# Digital Corpus Processing of Fernando Pessoa's work with Python's spaCy module

## Project description:

Fernando Pessoa was a Portuguese writer and one of the most important poets of the 20th century in Europe. An enigmatic figure, Pessoa's work is divided between his orthonymous writing and his writing under various aliases or, as he was calling them, heteronyms (of which there are around seventy-five). The writer firmly believed that there were multiple consciousnesses living inside him, each with their own biographies, passions and views on life. This is reflectled in the various themes and perspectives explored by Pessoa and his heteronyms in poetry and prose. For further reading on Pessoa and his heteronyms, https://poetrysociety.org/poems-essays/tributes/fernando-pessoa-his-heteronyms is a good resource.

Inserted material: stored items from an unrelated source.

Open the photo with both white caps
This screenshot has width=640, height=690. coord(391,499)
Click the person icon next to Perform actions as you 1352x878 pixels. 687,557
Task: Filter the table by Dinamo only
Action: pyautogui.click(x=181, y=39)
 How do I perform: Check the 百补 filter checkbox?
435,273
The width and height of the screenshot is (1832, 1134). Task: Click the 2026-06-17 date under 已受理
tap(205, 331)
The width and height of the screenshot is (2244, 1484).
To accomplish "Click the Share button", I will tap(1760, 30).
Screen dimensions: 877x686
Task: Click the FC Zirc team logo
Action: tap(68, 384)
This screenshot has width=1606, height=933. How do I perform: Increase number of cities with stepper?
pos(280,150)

Unfortunately, a rather modest part of Pessoa's (or his heteronyms) body of work is translated into English and an even smaller part is available digitally. This project aims to incentivize digital humanities scholars, but also scholars from other disciplines who are interested in the computational analysis of large corpora of texts, to build a digital, annotated corpus of Pessoa and his heteronyms' work in order to open new avenues of exploring his writing using text processing and distant viewing techniques performed by digital humanists. 

An important digital resource of Pessoa's work can be found at https://www.pessoadigital.pt/en/index.html. While in Portuguese, this resource gathered a large part of Pessoa's (and his heteronyms') corpus and digitized them in machine readable format, along with each text's transcription. This resource could serve as a starting point for translating Pessoa's works into English and using annotation tools as the ones presented in the code below, in order to process and extract important linguistic features from his work. For speakers of Portuguese, the spaCy module that we will use in the code below (which for our case is set to the English pipeline) can be used with the Portuguese pipeline and perform similar tasks of text processing and annotation. 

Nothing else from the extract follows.